── Passage shown ──

Questions remain on what exactly a new extenders package would include. Some tax provisions remain unpopular with legislators and the American public, so it is possible that legislators may narrow which extenders live on in the next bill. Moreover, the extenders’ hefty $50 billion price tag may be a difficult pill to swallow as Congress looks for ways for pay for the bill; although, some have speculated that it may be possible to avoid paying for this extension if combined with other must pass items, such as the debt limit increase.
January saw several developments on the healthcare front. On January 27, Senators Richard Burr (R-NC), Tom Coburn (R-OK), and Orrin Hatch (R-UT) released a proposal that would repeal and replace the ACA. The measure is the most expansive policy alternative that Republicans have introduced in the Senate since the ACA was signed into law four years ago. While legislative text and cost estimates have yet to be released, analysts predict that the bill will cost less than the ACA by repealing some major provisions of the law. The proposal calls for a cap on tax exclusions for employee health plans, which would help to finance other provisions of the measure, including allowing states to establish high-risk pools and providing tax credits to people who do not work at large companies to help offset the cost of purchasing health insurance. A summary of the proposal can be found here, and a side-by-side comparison with the ACA is available here.

───
── Supplied entries ──

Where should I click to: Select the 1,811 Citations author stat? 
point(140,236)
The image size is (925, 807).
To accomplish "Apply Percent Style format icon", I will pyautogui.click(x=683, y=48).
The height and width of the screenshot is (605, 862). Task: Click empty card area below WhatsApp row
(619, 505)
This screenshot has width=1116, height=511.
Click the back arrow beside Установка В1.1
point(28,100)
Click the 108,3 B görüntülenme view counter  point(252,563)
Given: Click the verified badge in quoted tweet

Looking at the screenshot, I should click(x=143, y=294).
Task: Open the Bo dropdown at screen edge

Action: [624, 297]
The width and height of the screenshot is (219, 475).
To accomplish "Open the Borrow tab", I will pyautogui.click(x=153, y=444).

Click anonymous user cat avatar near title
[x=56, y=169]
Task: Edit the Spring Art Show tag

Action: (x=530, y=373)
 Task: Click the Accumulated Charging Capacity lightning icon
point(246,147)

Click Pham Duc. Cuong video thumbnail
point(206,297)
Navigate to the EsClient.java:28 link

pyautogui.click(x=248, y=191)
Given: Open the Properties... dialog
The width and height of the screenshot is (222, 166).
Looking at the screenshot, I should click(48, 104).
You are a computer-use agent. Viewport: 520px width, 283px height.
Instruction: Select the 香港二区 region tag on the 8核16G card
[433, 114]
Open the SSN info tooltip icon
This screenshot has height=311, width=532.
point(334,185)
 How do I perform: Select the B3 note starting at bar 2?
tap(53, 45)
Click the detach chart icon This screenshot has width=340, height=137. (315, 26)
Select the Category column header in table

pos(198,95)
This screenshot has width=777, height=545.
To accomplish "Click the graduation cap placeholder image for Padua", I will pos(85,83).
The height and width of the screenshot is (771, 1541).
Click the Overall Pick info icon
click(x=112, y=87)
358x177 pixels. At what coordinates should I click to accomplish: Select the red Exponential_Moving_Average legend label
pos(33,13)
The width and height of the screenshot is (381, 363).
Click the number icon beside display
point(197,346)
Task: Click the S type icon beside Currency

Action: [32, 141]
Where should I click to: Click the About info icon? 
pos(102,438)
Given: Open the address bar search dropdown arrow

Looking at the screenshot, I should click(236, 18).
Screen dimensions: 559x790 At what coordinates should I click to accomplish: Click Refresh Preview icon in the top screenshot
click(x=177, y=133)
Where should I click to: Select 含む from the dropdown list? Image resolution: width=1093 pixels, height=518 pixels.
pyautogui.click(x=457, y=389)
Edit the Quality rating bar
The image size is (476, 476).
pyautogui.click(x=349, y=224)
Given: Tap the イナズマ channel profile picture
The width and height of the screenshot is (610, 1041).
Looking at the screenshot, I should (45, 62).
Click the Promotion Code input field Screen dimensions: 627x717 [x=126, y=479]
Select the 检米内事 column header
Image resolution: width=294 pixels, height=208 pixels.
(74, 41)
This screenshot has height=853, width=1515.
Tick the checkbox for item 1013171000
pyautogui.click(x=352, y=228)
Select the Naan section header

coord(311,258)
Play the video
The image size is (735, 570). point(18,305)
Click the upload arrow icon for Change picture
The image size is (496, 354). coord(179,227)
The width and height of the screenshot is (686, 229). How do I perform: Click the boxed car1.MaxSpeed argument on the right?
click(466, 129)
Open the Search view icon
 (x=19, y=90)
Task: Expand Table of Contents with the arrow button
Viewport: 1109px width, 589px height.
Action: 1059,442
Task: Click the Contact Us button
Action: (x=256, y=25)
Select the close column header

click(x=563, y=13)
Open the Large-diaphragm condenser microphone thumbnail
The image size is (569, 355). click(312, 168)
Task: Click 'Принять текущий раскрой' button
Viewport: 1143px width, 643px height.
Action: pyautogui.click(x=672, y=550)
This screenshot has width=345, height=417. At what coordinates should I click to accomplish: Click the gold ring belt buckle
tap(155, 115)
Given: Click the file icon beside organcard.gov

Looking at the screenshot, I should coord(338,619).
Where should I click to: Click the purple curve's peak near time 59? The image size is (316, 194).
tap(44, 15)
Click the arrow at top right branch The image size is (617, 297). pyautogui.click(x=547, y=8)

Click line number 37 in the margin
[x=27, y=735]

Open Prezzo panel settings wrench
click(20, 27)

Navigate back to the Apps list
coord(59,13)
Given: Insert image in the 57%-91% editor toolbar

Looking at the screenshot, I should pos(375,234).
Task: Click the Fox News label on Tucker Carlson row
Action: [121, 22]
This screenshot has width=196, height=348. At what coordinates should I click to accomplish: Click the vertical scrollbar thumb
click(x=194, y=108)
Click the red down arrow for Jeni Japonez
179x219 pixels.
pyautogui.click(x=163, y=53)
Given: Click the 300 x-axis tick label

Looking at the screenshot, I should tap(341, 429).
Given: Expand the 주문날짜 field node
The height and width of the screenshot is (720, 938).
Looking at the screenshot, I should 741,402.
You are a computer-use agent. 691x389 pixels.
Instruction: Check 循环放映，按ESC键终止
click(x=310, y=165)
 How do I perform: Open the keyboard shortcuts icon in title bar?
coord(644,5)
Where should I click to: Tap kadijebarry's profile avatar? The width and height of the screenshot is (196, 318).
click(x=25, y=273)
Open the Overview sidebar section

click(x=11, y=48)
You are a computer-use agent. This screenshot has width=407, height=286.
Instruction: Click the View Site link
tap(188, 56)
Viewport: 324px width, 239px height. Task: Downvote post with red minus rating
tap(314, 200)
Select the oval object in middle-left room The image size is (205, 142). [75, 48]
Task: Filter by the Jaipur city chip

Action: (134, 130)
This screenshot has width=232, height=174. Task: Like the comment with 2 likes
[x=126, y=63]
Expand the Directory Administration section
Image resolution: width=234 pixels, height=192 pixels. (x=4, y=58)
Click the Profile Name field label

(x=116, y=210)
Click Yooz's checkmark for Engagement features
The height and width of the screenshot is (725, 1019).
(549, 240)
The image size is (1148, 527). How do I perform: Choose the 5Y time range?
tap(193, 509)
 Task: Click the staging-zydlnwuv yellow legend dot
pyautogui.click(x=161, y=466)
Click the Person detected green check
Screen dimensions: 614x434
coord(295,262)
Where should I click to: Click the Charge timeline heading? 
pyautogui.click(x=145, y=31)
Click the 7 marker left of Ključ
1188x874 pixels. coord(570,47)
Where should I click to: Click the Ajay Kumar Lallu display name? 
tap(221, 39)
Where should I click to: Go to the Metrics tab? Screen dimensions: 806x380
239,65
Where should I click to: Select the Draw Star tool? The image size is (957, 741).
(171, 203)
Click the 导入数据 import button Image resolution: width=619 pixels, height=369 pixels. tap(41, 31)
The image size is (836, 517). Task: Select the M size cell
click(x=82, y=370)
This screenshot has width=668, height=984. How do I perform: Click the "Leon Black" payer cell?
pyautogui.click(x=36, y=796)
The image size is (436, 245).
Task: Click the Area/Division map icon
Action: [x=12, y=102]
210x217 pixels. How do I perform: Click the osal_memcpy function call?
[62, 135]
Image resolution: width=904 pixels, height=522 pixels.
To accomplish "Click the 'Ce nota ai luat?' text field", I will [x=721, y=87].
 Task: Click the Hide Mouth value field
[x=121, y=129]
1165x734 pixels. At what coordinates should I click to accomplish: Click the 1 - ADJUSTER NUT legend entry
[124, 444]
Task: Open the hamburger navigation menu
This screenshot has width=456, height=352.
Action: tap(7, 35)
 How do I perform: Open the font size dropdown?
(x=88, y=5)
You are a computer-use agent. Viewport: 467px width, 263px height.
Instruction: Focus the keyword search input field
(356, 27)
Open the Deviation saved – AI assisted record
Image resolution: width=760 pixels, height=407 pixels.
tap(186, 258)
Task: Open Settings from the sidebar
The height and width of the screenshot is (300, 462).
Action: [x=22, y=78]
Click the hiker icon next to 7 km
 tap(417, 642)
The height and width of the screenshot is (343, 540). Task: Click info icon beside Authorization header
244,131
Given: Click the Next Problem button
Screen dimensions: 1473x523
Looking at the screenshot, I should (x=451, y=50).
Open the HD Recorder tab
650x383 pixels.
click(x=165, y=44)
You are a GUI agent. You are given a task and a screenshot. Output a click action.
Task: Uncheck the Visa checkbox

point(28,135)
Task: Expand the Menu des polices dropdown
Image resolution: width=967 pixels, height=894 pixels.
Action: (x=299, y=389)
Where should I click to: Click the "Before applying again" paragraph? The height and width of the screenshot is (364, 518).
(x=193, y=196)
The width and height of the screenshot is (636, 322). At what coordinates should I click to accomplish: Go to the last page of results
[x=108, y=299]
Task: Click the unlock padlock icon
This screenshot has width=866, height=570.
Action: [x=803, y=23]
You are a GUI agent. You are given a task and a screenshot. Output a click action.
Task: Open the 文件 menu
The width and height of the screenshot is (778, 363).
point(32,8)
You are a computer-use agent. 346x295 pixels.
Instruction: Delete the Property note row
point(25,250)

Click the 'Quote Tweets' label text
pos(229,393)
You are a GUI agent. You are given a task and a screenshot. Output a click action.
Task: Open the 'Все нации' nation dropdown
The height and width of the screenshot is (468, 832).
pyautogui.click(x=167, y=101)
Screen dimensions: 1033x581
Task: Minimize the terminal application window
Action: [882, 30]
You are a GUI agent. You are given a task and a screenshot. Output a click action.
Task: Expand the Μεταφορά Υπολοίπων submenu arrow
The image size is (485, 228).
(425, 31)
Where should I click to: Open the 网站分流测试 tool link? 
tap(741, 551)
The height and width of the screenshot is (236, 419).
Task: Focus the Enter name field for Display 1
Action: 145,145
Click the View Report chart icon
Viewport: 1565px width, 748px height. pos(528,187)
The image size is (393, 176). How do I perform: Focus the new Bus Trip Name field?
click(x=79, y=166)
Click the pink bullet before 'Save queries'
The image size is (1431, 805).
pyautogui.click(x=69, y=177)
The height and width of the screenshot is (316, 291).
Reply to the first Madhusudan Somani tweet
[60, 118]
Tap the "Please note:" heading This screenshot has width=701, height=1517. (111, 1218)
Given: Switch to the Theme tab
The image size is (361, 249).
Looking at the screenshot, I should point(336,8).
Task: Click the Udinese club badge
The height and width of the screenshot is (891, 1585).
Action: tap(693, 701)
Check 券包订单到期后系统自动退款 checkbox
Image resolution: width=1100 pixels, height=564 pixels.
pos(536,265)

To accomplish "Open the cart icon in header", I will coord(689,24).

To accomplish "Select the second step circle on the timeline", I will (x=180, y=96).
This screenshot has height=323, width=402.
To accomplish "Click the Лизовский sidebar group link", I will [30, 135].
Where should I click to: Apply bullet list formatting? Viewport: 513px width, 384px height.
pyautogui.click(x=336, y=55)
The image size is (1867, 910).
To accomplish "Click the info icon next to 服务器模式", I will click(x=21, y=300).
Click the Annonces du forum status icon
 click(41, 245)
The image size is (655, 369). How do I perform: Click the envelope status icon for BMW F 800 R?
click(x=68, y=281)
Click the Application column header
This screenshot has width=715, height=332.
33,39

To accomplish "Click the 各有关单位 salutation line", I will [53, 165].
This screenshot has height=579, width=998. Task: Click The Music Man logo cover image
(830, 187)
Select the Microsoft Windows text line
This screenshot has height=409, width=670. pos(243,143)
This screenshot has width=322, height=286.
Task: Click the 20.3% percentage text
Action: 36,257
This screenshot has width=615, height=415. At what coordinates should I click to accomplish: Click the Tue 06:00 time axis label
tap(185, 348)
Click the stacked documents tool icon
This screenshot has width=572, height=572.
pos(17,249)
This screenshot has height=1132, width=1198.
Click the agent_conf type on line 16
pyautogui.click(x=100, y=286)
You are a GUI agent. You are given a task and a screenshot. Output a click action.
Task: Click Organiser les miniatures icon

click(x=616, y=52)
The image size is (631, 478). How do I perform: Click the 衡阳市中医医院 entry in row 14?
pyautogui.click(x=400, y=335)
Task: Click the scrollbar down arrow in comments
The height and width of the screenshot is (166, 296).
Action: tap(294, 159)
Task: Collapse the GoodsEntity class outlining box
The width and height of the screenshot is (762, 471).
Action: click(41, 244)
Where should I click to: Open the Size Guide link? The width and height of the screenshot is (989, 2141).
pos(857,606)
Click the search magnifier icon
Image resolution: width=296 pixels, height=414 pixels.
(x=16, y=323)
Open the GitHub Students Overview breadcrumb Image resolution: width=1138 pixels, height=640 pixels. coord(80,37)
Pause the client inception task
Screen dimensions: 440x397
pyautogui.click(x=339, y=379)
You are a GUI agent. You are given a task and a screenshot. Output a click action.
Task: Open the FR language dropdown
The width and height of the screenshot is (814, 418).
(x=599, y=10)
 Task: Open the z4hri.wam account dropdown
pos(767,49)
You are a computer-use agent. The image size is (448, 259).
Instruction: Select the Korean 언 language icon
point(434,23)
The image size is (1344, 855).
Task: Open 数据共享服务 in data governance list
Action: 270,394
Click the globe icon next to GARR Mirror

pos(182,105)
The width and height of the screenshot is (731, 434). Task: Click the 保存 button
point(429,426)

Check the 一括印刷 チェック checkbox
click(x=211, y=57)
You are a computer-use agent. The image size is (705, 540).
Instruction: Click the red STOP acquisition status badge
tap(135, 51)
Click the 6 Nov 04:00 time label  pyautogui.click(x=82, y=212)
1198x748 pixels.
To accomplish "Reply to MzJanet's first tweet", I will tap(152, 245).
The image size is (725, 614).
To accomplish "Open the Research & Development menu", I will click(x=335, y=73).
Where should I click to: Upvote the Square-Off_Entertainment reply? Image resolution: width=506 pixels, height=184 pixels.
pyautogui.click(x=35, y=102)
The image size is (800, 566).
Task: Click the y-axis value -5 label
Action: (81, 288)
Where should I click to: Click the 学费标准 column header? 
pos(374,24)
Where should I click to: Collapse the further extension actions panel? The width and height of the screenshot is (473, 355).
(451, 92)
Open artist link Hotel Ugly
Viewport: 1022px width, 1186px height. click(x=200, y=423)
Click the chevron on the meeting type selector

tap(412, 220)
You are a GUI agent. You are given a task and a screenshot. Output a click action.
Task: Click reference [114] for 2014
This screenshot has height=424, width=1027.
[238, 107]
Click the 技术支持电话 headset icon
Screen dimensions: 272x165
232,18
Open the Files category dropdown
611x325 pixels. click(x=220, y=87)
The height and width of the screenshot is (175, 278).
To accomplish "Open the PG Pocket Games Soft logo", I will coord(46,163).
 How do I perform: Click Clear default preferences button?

───

## Your tasks
**1)** Reproduce the stretch of the legislative update from "Questions remain on" through "debt limit increase.", word for word.
**2)** Pick up the legislative update after its last sentence and continue writing it.

## Task results
**1)**
Questions remain on what exactly a new extenders package would include. Some tax provisions remain unpopular with legislators and the American public, so it is possible that legislators may narrow which extenders live on in the next bill. Moreover, the extenders’ hefty $50 billion price tag may be a difficult pill to swallow as Congress looks for ways for pay for the bill; although, some have speculated that it may be possible to avoid paying for this extension if combined with other must pass items, such as the debt limit increase.

**2)**
Democrats immediately attacked the bill. White House Press Secretary Jay Carney criticized the legislation for empowering insurance companies, raising taxes on the middle class, and limiting access to seniors and individuals with preexisting conditions. Proponents of the proposal, however, defended the measure by saying it would continue providing affordable coverage to seniors, patients with preexisting conditions, and adult dependents (under 26) while also eliminating lifetime limits on benefits.
House Republicans also moved forward with two pieces of ACA-related legislation in January. First, the body approved a bill on January 10 that would require the Obama Administration to notify individuals within two days of any potential data breach on the online exchanges. The bill passed on a 291-122 vote with 67 Democrats voting in favor. On January 16, the House passed a second ACA-related bill that would require the Administration to produce weekly reports of ACA enrollment figures. The legislation was approved on a 259-154 and was supported by 30 Democrats. In both instances, Democratic opponents complained that the new requirements would put unnecessary burdens on Administration officials, diverting them from properly enacting the ACA’s provisions. Despite the tepid bipartisan support the bills received in the House, the Democratically-controlled Senate is not expected take action on the legislation.
Sustainable Growth Rate – “Doc Fix”
The Murray-Ryan budget included a three month “doc fix,” a short-term patch to prevent major cuts in Medicare reimbursement rates for physician services due to the flawed Sustainable Growth Rate (SGR) formula. Lawmakers spent much of December and January developing legislation to permanently replace the SGR formula and prevent the need for future temporary fixes.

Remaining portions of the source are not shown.